Page text »
********************

Start versioning everything with git

Growing a tree

In the software industry, every software goes through several versions during it’s lifecycle. But how to efficiently keep track of changes and provide older versions for compatibility purpose? Sure, we can keep a large collection of .zip files, but there is a better way of doing it, it could apply to a lot more domains than the software industry:

Version Control

Also known as ‘revision control’ or ‘versioning’, it’s a process to delegate the modifications tracking to a piece of software that will monitor every changes made to a project. Contributors can then read an history of those changes, get information about who did it and when, and eventually revert back to a former state of the project.

As these softwares has to be consciously manipulated by contributors, version control induce a workflow that has to be agreed upon amongst the team and that each collaborator will eventually have to learn. And I insure you that you will have great benefits to start learning the basics right now, whatever your level in programming actually is.

Git

Git is the version control system initiated by Linus Torvald, it differentiates from older vcs like SVN or CVS byt it’s distributed approach. That means that, unlike the centralized approach taken by CVS and SVN, each contributor has a complete repository of the project on her machine. There’s no differences between these repositories, except for the current changes on which a contributor is working on, which then have to be propagated to every other repositories. For that reason, it is typical for team to use a distant repository as a ‘main’ repository to centralized all changes made by the team, but it is in no way enforced by Git. Just remember that everything repository is of equal importance and you can create just has many as you want.

As it started as Linus Torvald’s project, Git naturally integrates within Linux systems, and may already be installed depending on the Linux distributions you use. If you use windows, you will have to install Git like any software, it will come packed with an command line interface to mimic Linux commands, called ‘Git Bash’, that you will use to interact with git. If you’re not familiar with Linux command line interface, don’t panic! The only commands you need are pretty basics:

  • ls : List all the files and directories that are within the same directory in which you currently are (in command line interface, you are always inside a directory of your system)
  • cd directory_name : Change the current directory to the directory called “directory_name” (in this example), this directory must be inside the directory where you currently are
  • cd path/to/your/directory : Does the same thing, but allow you to navigate through several directories in one commande, in the example, we will end up in the “directory” directory, which is inside the “your” directory, which is in turn inside the “to” directory, etc.
  • cd .. : Allows you to move in the parent directory from the directory where you currently, you can combine it in a path, for example: cd ../my/directory which will move one directory up from your current position then inside the “my” directory then inside the “directory” directory

All this will quickly become natural after some wandering inside your directories. There are tools that plugs on Git to give it a graphical interface, such as the basic Git GUI that comes with your Windows installation or the fancier GitKraken that cost some bucks but is renown to be worth it, but you have to know the name of the commands to execute anyway, so it’s best to start with the command line (plus it’ll make you feel like a badass hacker).

I’ve never used Git on a Mac (in fact, I’ve never used anything on a Mac …) so I won’t tell you how to do that, but if you’ve found that obscure post from an unknown geek in a shadowy corner of the web, I trust you to be able to find a helpful installation tutorial in shinier places of the world wide web.

Initialize a project

Let’s start by some basics. I’ve said that you can apply version control to much more than programming projects, I’ll use my blog posts as an example.

********************

Entries supplied »
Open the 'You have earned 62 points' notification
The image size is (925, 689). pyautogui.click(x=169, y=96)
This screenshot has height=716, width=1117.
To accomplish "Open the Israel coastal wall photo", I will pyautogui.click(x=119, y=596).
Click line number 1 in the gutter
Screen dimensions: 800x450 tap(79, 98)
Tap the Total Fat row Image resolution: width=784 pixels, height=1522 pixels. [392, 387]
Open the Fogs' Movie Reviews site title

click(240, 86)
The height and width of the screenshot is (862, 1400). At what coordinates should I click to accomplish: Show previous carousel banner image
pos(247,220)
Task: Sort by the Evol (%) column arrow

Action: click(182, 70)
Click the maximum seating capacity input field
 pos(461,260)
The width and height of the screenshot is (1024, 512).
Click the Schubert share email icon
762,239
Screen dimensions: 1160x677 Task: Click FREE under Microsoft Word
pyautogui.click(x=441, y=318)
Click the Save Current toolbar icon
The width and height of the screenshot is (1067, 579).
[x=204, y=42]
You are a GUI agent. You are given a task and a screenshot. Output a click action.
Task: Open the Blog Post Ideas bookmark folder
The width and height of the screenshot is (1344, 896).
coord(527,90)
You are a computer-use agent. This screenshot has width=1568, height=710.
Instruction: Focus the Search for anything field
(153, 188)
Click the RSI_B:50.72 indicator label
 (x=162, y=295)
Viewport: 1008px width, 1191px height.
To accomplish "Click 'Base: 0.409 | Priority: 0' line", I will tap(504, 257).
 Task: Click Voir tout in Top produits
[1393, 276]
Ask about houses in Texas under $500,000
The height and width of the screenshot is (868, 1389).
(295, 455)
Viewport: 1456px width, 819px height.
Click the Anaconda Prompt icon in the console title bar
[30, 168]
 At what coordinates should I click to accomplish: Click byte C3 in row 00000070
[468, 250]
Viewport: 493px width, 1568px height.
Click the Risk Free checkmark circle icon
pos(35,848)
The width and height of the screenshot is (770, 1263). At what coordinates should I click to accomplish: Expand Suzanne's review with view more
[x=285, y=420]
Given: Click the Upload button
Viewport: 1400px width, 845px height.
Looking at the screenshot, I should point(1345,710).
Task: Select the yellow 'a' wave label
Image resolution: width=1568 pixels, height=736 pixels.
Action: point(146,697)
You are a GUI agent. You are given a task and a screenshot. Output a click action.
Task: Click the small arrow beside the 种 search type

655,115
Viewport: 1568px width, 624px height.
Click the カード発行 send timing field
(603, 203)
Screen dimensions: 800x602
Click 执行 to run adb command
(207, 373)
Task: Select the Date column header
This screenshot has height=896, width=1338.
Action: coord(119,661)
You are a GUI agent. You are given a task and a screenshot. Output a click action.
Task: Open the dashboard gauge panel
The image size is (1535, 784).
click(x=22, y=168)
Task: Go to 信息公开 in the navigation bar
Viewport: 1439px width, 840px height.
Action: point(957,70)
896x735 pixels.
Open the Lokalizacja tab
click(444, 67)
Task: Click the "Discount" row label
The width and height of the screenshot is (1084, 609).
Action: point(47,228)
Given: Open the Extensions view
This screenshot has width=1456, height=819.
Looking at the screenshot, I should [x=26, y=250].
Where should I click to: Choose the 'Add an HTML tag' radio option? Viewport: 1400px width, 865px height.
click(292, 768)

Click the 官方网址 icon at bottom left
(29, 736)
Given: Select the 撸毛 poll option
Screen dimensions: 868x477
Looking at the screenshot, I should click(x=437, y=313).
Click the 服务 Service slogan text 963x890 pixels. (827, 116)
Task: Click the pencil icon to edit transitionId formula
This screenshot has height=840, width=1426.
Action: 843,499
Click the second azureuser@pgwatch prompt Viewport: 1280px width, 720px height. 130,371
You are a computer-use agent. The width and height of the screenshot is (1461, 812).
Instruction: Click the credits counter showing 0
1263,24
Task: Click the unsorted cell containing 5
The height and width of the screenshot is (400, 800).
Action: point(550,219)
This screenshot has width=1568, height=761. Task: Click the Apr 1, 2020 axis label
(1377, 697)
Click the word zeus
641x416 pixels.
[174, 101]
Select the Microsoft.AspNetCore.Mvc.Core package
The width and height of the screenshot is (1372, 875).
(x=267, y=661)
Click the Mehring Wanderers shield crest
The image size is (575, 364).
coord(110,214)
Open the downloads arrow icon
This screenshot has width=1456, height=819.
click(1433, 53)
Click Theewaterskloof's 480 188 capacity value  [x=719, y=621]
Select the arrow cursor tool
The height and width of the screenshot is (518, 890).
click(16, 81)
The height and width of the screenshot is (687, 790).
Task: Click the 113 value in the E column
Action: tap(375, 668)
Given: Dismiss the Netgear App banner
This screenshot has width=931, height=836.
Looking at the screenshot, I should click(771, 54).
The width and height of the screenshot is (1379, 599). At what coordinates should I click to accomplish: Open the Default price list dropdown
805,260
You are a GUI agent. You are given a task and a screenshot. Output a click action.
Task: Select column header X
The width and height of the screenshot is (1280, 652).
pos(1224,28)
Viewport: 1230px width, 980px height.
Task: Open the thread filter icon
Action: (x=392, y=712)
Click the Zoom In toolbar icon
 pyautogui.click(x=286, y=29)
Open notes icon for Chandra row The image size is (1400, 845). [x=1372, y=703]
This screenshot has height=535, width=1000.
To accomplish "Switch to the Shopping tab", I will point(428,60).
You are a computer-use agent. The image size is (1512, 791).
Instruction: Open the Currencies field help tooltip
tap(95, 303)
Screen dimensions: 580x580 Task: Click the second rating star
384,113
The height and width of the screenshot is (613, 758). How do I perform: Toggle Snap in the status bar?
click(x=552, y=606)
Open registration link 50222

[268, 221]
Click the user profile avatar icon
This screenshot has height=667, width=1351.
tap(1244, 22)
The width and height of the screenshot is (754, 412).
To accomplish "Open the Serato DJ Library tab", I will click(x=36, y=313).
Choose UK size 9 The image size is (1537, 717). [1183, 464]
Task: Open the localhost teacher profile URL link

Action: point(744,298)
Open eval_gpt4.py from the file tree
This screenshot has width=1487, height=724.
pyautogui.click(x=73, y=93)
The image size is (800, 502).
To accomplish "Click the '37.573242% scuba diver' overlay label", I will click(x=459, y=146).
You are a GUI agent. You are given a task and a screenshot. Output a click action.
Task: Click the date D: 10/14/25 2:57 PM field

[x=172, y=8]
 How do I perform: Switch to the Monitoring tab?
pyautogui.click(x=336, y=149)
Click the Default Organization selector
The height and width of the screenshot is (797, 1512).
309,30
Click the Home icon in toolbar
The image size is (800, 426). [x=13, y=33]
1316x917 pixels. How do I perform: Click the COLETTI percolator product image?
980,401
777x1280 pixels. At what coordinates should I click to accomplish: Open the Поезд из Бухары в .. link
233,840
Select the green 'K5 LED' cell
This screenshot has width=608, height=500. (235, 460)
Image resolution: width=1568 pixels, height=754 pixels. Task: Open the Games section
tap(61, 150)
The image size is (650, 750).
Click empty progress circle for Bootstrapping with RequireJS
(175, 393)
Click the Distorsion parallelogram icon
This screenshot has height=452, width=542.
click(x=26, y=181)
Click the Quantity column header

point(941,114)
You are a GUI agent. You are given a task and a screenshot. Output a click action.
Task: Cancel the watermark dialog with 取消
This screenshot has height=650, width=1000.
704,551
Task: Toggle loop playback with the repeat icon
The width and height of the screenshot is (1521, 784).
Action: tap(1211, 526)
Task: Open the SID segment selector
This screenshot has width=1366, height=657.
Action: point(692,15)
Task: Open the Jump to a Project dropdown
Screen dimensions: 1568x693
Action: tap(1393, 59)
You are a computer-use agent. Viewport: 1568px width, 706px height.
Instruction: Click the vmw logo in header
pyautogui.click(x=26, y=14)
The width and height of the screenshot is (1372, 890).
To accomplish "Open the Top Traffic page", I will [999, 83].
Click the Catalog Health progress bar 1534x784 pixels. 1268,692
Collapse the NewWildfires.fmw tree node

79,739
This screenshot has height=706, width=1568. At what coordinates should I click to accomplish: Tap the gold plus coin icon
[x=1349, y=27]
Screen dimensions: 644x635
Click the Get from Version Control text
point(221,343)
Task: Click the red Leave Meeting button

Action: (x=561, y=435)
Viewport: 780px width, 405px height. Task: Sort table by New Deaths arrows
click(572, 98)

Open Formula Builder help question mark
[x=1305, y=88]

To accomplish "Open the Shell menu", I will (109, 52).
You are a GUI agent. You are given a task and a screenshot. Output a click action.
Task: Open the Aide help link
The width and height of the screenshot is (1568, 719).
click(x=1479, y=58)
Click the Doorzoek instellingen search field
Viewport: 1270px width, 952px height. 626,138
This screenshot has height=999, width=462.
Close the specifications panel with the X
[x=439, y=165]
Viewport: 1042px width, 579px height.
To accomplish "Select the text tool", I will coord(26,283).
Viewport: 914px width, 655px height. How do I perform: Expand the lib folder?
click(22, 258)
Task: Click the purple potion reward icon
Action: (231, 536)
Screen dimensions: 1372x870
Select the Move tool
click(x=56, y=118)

********************

In the article on versioning with git, list each basic command that begins a bullet point.

Solution to this problem »
- ls
- cd directory_name
- cd path/to/your/directory
- cd ..